## begin TEXT EXTRACT
Saturday, October 14, 2006

Another Meme: Over-Sharing

Caitlin R. Kiernan was doing this one, too (see yesterday for slightly more context), so I'm just a big ol' lemming:

70 Random Personal Questions

1. The phone rings. Who do you want it to be?
I hate talking on the phone, so it had better be someone offering me lots of money for free. (Sex would be nice, too, but I doubt my wife would appreciate my accepting the offer.)

2. When shopping at the grocery store, do you return your cart?
I leave it against a pillar on the sidewalk, which is usually where I found it.

3. In a social setting, are you more of a talker or a listener?
I wasn't aware that was an either-or thing. I think I listen more than I talk.

4. Do you take compliments well?
Exceptionally well -- just try me!

5. Are you an active person?
Not "active" in the sense of liking to get up and run around outdoors and do things like that, no. I am active rather than sessile, though.

6. If abandoned alone in the wilderness, would you survive?
If it wasn't very far into the wilderness, maybe. I imagine I could walk out of a wilderness if I had to, but not survive there in the longer term.

7. Do you like to ride horses?
I've never tried, and I never intend to.

8. Did you ever go to camp as a kid?
Yes, one week of Boy Scout camp, which I not only loathed, but which turned me off scouting entirely.

9. What was your favorite game as a kid?
At what age? Probably Hide & Seek at about 5, Adventure on the old Atari at 10 or 11, 1st edition AD&D at 14 or so.

10. If a sexy person was pursuing you, but you knew he/she was married, would you get involved with him/her?
It will never happen, so I can be virtuous and say "of course not."

11. Are you judgmental?
What kind of a person asks such a question? What are you, a moron? No, I take it back -- you're subhuman, a complete moral cripple to even dare to ask me that.

Um, no, I don't think so.
## end TEXT EXTRACT
## begin DATASET SECTION
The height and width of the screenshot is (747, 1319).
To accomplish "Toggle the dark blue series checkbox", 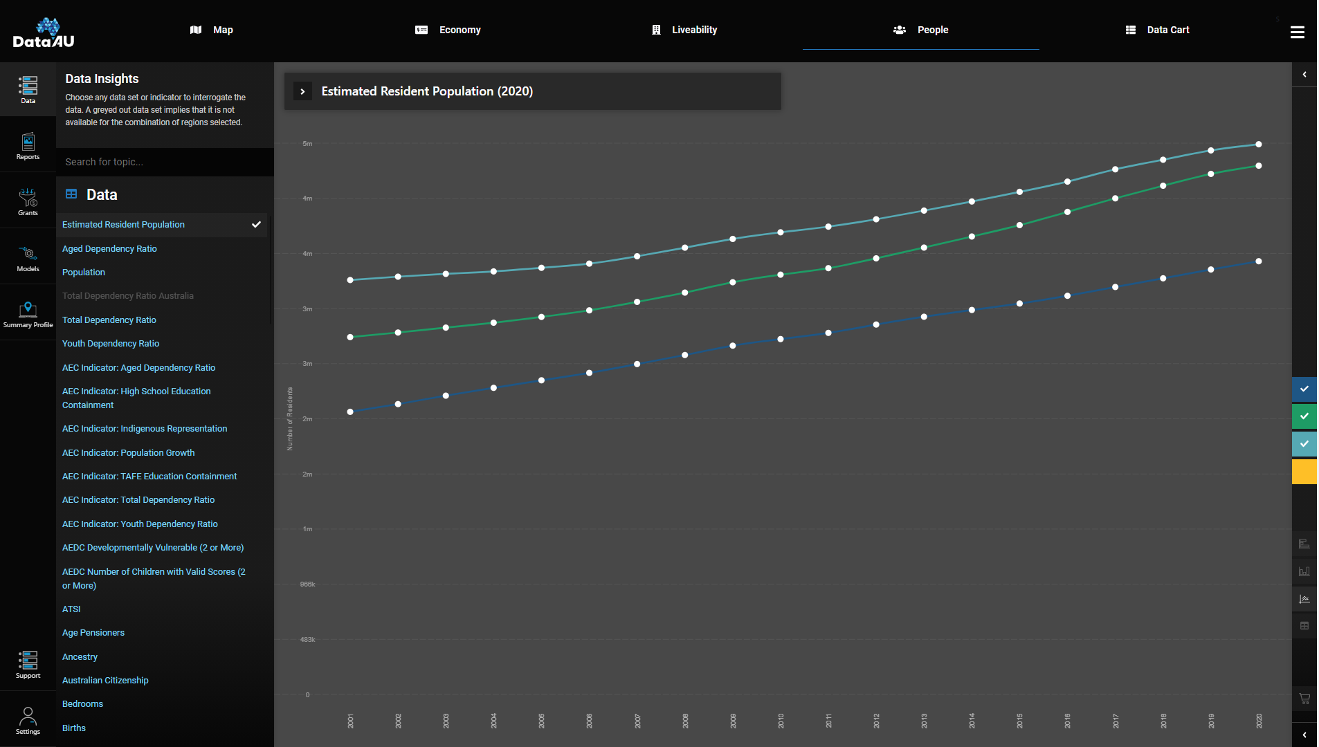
## end DATASET SECTION
→ **REQUIRED TASKS**
1. List the childhood favorite games named in the blog post of personal questions.
2. In the blog post of personal questions, write out the passage starting at "2. When shopping" and ending at "or a listener?".

→ **EXERCISE RESPONSES**
1. Hide & Seek, Adventure on the old Atari, and 1st edition AD&D

2.
2. When shopping at the grocery store, do you return your cart?
I leave it against a pillar on the sidewalk, which is usually where I found it.

3. In a social setting, are you more of a talker or a listener?